General Discussion
In reply to the discussion: Any thoughts on who might do an attack like this and not claim responsibility? [View all]alcibiades_mystery
(36,437 posts)It's a dying art form, this claim of responsibility...
But seriously, I think there's something to non-claims. The claim of responsibility is premised on the singularity of the event - this event is a specific thing, a reprisal, a warning, or whatever. The new terrorist organizations know they can't get specific leverage from events - unlike the liberation armies of old, they don't consider events instructive but simply destructive. The old school liberation army types considered themselves teachers of the people: we need this terrorism to teach you to see things our way. From the Red Brigades to the Weathermen to the PLO and everybody in between, these groups believed that their acts could teach. So the acts are always accompanied by a discursive adjunct - the writing that goes along with the event, the explanation of the pedagogy of the attack.
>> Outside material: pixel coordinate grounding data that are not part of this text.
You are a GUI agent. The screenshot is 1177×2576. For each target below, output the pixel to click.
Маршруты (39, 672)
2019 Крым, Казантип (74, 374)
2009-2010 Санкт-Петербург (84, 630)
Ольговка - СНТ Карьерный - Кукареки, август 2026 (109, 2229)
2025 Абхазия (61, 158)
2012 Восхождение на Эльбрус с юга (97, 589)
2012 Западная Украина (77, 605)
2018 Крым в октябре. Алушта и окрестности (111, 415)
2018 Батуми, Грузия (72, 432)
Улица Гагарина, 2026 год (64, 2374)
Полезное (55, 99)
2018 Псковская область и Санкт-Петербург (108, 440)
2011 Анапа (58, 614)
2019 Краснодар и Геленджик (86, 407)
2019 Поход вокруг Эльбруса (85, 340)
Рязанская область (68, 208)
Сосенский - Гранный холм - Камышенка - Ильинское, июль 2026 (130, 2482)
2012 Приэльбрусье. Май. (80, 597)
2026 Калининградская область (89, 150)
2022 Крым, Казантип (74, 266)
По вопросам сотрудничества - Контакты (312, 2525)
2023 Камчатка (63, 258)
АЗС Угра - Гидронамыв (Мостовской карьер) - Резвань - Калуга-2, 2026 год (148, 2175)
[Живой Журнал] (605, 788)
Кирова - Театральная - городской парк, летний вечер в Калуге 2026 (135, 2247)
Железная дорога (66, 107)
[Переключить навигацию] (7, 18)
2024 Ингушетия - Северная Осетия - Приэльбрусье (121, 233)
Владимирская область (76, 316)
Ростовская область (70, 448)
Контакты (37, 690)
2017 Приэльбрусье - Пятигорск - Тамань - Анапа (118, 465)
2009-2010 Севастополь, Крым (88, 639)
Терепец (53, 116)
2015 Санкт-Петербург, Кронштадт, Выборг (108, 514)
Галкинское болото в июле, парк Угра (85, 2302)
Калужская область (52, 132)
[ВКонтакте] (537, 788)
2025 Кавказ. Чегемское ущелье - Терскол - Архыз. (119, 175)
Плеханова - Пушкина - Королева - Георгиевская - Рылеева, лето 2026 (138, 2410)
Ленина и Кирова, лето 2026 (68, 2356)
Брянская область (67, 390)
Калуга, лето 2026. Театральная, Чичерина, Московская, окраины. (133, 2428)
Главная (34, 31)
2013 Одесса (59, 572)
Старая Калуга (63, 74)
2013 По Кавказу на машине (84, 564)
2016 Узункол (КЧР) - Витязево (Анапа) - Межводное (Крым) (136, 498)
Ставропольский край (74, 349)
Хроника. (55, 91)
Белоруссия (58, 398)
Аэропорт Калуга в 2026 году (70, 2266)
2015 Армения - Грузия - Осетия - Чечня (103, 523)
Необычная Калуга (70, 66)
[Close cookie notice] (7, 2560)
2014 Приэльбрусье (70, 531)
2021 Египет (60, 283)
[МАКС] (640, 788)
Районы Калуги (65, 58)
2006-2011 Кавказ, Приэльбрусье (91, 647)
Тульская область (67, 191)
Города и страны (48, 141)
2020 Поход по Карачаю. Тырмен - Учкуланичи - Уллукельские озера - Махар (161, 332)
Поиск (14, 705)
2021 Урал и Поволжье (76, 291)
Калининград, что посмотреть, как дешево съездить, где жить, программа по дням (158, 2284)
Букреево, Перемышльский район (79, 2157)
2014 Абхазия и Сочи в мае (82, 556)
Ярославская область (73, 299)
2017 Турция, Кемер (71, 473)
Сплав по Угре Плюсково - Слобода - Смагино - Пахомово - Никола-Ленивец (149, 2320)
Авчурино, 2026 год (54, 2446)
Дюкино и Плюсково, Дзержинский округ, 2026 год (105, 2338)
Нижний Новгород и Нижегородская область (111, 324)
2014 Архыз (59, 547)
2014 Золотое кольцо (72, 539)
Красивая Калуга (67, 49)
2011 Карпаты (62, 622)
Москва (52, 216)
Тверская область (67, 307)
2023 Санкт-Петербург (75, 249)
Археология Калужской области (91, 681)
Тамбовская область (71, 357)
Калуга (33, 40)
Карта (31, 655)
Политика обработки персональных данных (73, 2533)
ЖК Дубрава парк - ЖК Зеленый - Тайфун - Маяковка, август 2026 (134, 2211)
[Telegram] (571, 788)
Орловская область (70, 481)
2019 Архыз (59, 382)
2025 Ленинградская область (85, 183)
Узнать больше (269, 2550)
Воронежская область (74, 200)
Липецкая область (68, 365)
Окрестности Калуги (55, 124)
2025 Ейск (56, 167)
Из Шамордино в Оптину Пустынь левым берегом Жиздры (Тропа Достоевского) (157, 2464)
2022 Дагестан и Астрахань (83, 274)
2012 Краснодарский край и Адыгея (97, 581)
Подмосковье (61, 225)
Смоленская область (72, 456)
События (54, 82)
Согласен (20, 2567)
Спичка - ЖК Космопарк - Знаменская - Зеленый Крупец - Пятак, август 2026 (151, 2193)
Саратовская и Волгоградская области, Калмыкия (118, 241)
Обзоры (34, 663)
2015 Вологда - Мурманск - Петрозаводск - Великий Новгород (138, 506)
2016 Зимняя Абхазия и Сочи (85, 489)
The new terrorist organizations are completely detached from the people (they are terrorizing). They operate more in the mode of total war. The terrorist act for them is not a singular event with a teaching purpose, but simply another attack in a long and ongoing war. It would be as silly for them to claim responsibility for it as it would be for the Allies to claim responsibility for every bombing raid over Germany. You don't claim responsibility in an ongoing war, precisely because no attack stands on its own, and the attacks operate by attrition, not pedagogy. Once terrorism was transformed from the ideological groups seeking to instruct to the pure enemy conducting total (asymmetrical) warfare, the claim of responsibility declines as a rhetorical form. It's unnecessary. You're meant to know who's attacking you.
The old terrorism, ironically enough, sought persuasion, consensus; it was, in this sense, rhetorical. The new terrorism is purely coercive; it has no need of rhetoric, since it doesn't seek to persuade, but to force.